▸ Consegna:
Ridimensiona le righe che vanno da quella con "Switch to the 基本信息 tab" fino alla fine dei record, estremi inclusi: riscrivile per intero, richieste comprese, moltiplicando per 2 le coordinate delle risposte e arrotondando all'intero, con le metà per eccesso. Lascia fuori le immagini.
*** Righe ***
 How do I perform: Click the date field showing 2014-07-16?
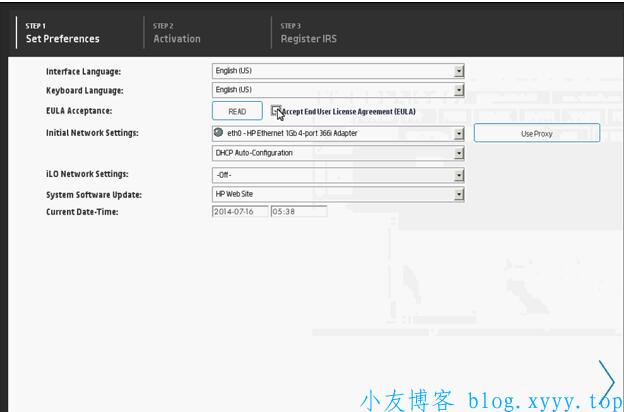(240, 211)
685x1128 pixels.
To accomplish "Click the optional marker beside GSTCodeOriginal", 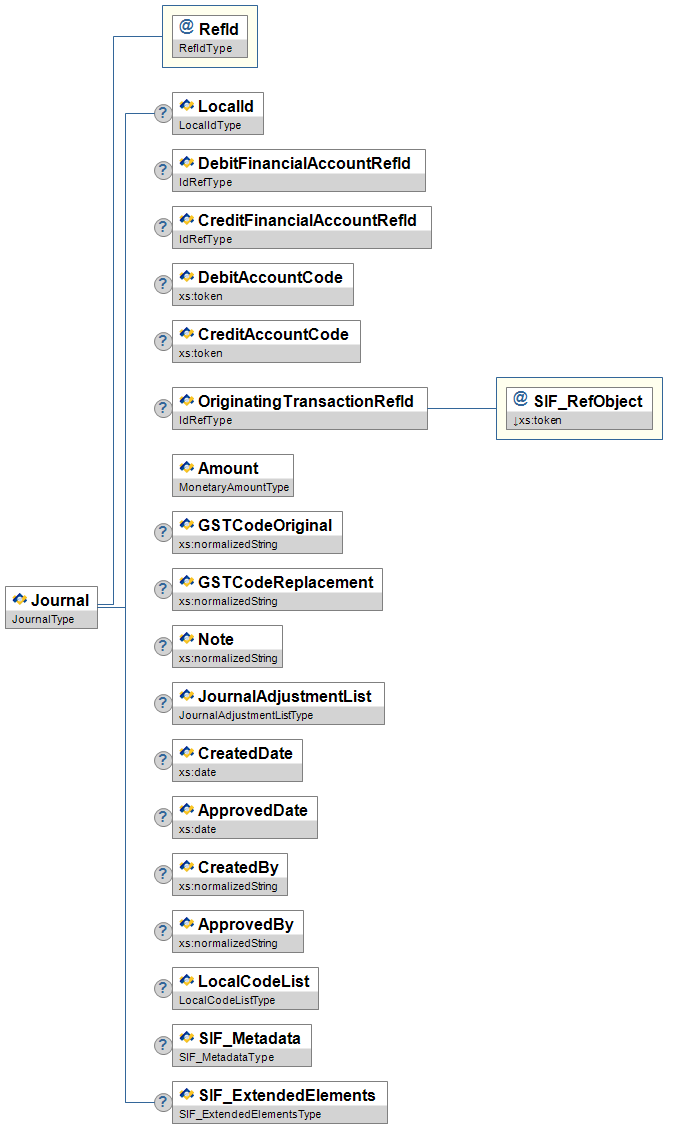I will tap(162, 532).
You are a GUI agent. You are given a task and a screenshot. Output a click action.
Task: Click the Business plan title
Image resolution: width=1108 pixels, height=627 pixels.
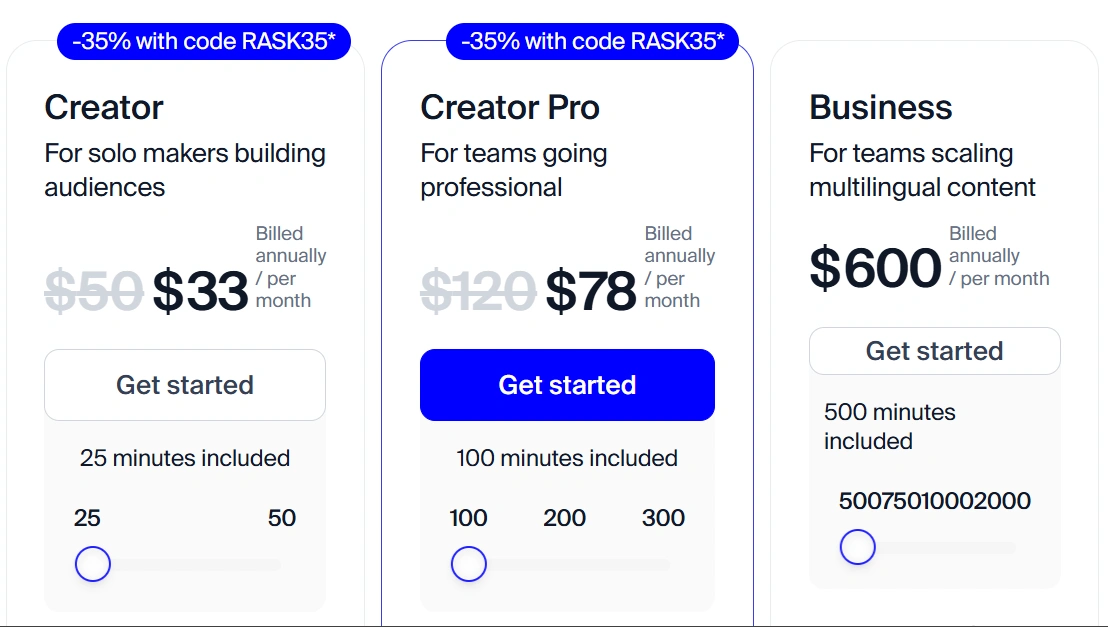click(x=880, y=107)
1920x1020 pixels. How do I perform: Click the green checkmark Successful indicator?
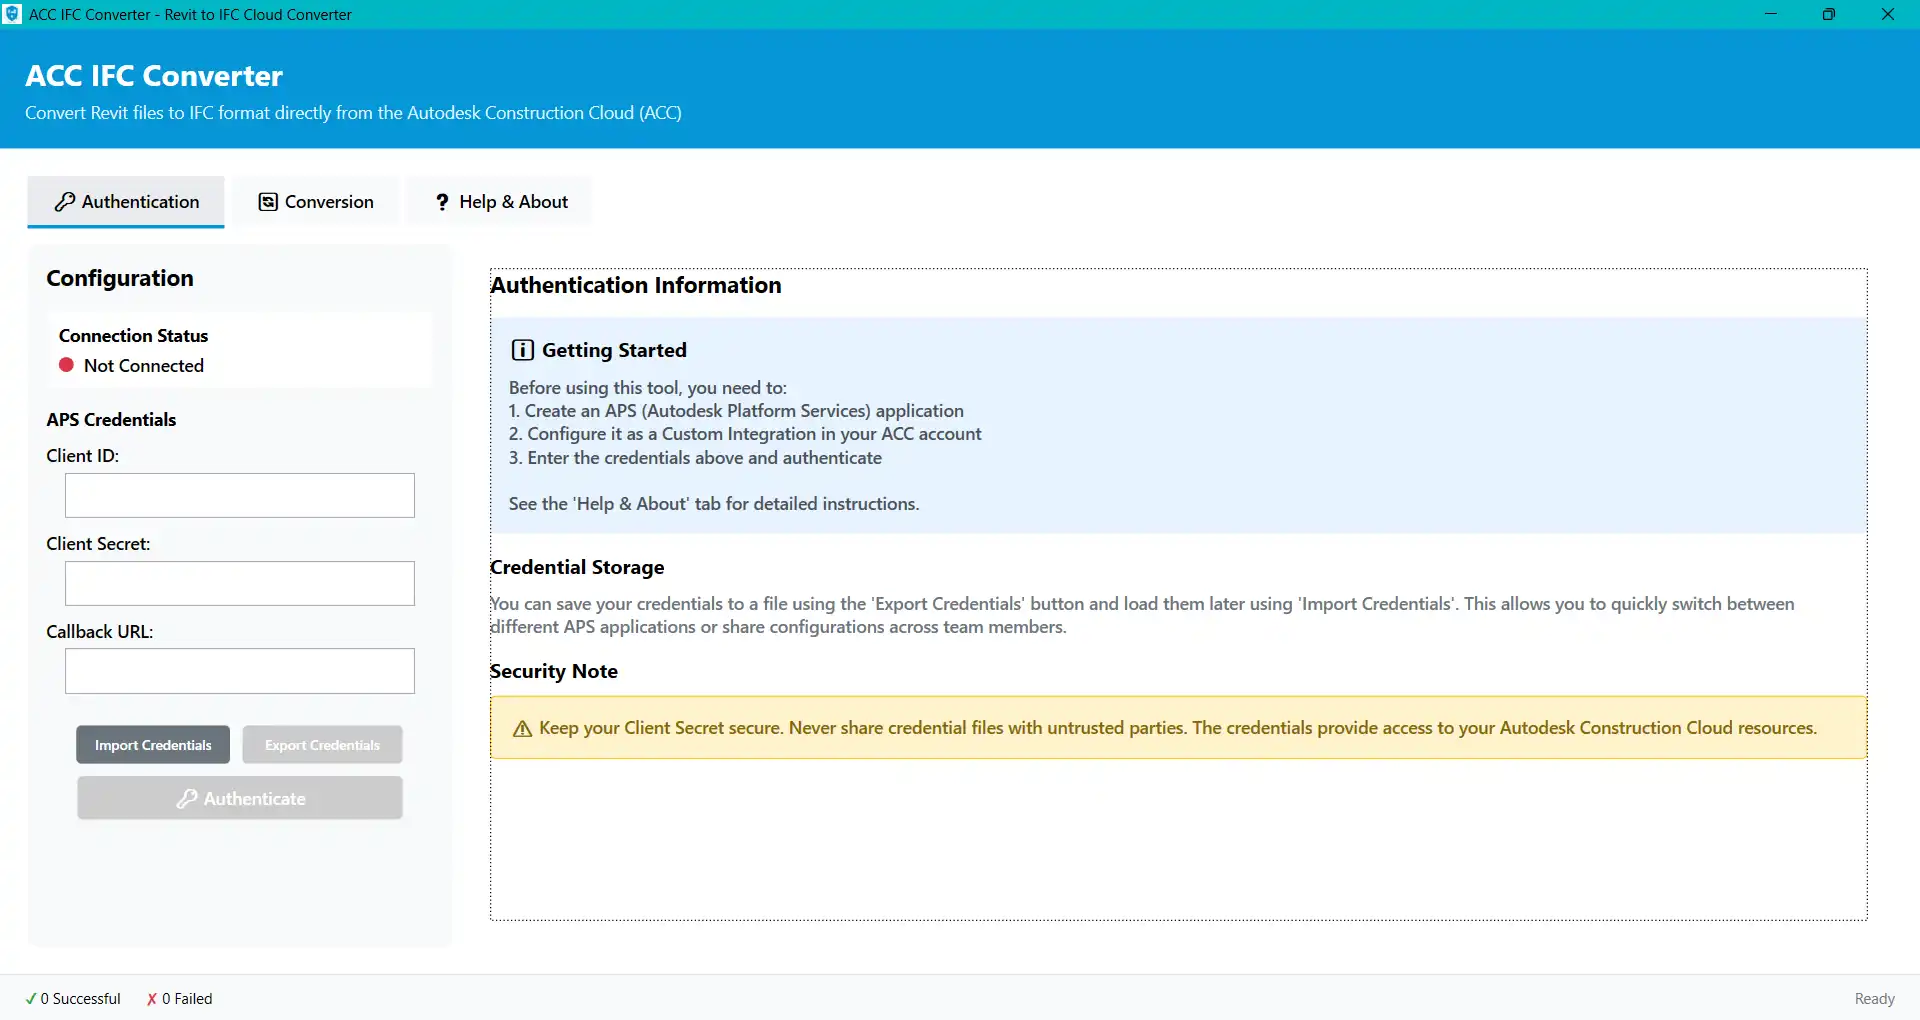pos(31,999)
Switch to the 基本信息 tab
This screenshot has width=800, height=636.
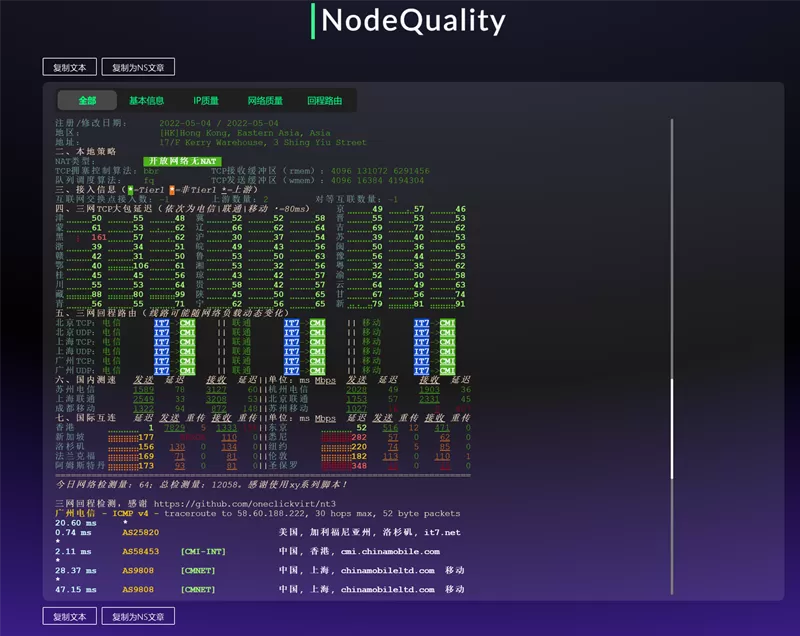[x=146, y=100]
***
▸ Risultato dell'esercizio:
Switch to the 基本信息 tab
This screenshot has width=800, height=636.
[x=292, y=200]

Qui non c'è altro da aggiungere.